Is the Green Deal a Raw Deal?

Launched to much aplomb in January as the natural successor to many council-run energy efficiency schemes, the Green Deal was meant to provide easily-accessible funds to people who who wanted to make their homes more energy efficient. However, figures from the initiative’s first six months have revealed the Green deal could be anything but easy to access. Described as the ‘biggest home-improvement programme since the World War II’ by The Department of Energy and Climate Change, the Green Deal was designed to offer up to £3billion to homeowners who wished to add features such as cavity wall and loft insulation to their homes.

However, high interest rates and an up-front cost seem to be putting off potential takers on the Green Deal, with many seeing the upfront cost as outweighing the long-term benefit.

A Green Deal evaluation – undertaken by a contractor approved by the DECC –  is fixed at around £150, and the interest rate of 7% is above what many high-street banks would offer; the logic being that the money saved each month on energy bills post installation will counter-balance the interest.

However, the Daily Mail has reported only two homes across the UK have actually had work completed under the Green Deal in the six months it has been running.

British Gas, one of the government’s approved contractors, says they have assessed some 11,000 homes but only gone ahead with one set of improvements.

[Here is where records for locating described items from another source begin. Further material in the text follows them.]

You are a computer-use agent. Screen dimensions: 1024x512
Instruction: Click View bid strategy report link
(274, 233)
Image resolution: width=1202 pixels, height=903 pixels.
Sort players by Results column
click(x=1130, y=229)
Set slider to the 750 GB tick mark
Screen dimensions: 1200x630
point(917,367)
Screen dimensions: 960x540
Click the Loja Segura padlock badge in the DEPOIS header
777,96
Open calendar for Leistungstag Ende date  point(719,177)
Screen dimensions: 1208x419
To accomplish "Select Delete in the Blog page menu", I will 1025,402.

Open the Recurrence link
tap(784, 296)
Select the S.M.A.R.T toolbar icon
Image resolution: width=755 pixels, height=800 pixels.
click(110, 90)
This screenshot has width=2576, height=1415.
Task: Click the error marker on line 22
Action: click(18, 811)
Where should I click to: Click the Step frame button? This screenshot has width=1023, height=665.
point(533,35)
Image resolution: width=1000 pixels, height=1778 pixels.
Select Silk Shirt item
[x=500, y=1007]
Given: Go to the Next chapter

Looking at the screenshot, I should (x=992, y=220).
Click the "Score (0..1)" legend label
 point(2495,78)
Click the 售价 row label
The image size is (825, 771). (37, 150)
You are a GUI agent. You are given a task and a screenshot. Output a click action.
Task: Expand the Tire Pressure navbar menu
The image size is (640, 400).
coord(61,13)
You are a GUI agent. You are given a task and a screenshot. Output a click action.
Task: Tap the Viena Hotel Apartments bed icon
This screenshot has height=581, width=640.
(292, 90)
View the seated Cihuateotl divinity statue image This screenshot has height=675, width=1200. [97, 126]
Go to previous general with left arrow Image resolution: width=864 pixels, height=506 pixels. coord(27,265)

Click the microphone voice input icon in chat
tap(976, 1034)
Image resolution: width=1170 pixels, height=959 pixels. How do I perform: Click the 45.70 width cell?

Climate Change minister Greg Barker remains optimistic, saying that the Green Deal – like any energy saving product – is a long-term scheme, and needs time to expand.

‘We have four providers now, but 50 waiting to start. I think achieving 10,000 this year is still realistic. This is a 20 year project, it is a new market that is going to take some time to grow. ‘ he said, ‘You can’t say it has been a success or failure over a number of weeks. That is just doom-mongering.’

Barker also said that thousands have undergone an evaluation, only to finance the work themselves after finding the cost to be lower than expect – arguably the same ‘end’ to the Green Deal’s ‘means’.

Labour’s Luciana Berger, energy spokesperson, said: ‘It looks like people are saying “no deal,” put off by the sky-high interest rate, penalty payments and hidden charges.’

Is six months too short a time to make a judgement on the Green Deal? Or will we see it grow as the government expects?